University of Virginia Library

Search this document 

129

PROLOGUE

‘Donec totum impleat orbem.’

Saint-Vallier. A May evening: the chestnuts are in flower, and below them the thorns, still whiter; the grass is patterned over with daisies. A great stag passes among the boughs, through which his head alone is visible. A quarter of the moon now shows at the edge of a chestnut-tree. Then a lovely child, dressed in green and white, comes out of the boscage, stands and listens.
Diane.
No, no! She is not here! Should the old woman
Creep from Saint-Vallier, nor have kept her word,
She is not worth a shout nor an old song
This woody month of May . . .
A-ha! The smell—
Warm—of a little shrine! Madonna-month,
And all its incense here.
A slip of moon,

130

And white flowers clouding round me and green grass,
And dew beneath the daisies—we all waiting,
Not as with any hope . . . it is more fresh!

An old crone steals out from the under-darkness of the chestnuts
Gipsy.
My lucky lady,
My saviour. . . . Ah, my lady, that I live,
That your sweet voice over your father's harshness
Has kept old Jeanne upon the earth to bless you!
Ah, lady, lady! . . .
You saved a head of snow, sweet head of gold!
See, see, my head of snow!
But you, child, shall be young, year in, year out;
Till all your years fall you shall yet be young.

Diane.
Dame Jeanne, but I would be
A woman, like my mother, Jeanne de Poytiers.
It seems a rude, cold thing still to be young.

Gipsy.
The child!
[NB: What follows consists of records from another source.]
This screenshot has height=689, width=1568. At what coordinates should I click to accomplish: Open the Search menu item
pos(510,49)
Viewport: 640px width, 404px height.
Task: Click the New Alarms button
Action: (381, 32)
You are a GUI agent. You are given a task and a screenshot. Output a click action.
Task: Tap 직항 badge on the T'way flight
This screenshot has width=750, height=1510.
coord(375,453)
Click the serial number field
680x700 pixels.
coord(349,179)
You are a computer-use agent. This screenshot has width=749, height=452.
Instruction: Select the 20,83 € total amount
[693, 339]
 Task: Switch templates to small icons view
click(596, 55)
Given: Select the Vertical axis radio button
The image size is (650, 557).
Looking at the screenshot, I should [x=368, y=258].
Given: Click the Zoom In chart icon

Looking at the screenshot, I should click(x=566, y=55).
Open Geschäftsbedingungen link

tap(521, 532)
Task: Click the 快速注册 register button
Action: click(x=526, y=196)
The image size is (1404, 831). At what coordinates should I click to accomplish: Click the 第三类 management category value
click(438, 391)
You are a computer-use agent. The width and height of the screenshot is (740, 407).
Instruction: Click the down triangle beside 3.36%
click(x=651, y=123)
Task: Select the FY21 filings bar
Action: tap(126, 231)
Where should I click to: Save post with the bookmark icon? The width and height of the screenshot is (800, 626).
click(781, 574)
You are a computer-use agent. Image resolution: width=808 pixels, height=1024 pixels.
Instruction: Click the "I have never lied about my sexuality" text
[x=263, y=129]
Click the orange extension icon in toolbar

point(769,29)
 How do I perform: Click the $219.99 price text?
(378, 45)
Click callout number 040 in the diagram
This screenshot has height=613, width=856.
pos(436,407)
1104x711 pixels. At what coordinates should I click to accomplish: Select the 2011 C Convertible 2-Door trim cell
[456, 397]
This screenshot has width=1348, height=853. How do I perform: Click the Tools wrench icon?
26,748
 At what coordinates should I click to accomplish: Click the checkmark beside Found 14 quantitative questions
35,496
My beauty,
Those gifts that come to bless are never known,
Because the stars that are of night confer them,
Or gods that are not of the night nor day!
Stretch out your hand!
By the pale Moon, your fingers
Have crescent-points! Let mine play round these fingers . . .
And hear old Jeanne. If you would guard your youth—

131

And youth is fugitive as yonder doe
After the leading stag—then guard my counsel:
Plunge in the beautiful water of the dawn,
Or in the fountain's pressing core of ice;
Let the Moon shine upon an unsalved visage,
Dim with the very warmth of sleep: forsake not
The lustrous power of forests and of wealds,
Their clear and eager sanctitude, the chase,
The falcon balanced in the sky,
All bold, fresh things, all rustle of clean life,
The running of the hunted stag, the ardour
Of the hounds' cry . . . pursue it to the depths
Of echoes that have lost their depth, pursue it
On to the rim of beauty, the recess
Of beauty. Hunt,
Hunt on in dream and slack not!

Diane.
In the pools
I bathe, nor touch my skin with balm or unguent
To make its freshness sting me less at night;
I haunt the woods all day: and there is little,
It seems, I yet must learn of gipsy lore,
Except to cherish youth if time should come
I long not to be older.

Gipsy.
Now, farewell,
Diane, Diane!

Diane.
Why speak so lingeringly
My name?

Gipsy.
The Moon sails forth above the trees:

132

Full she has filled the world—
Diane, my kiss!

[The Gipsy embraces the child and goes out.
Diane.
Is she some mighty witch,
This old Egyptian? How I am left lone,
My name upon me as if newly named.

[The great stag lifts his head close to her; she embraces his neck. There is plenitude of still moonlight. The hounds chime from the kennels.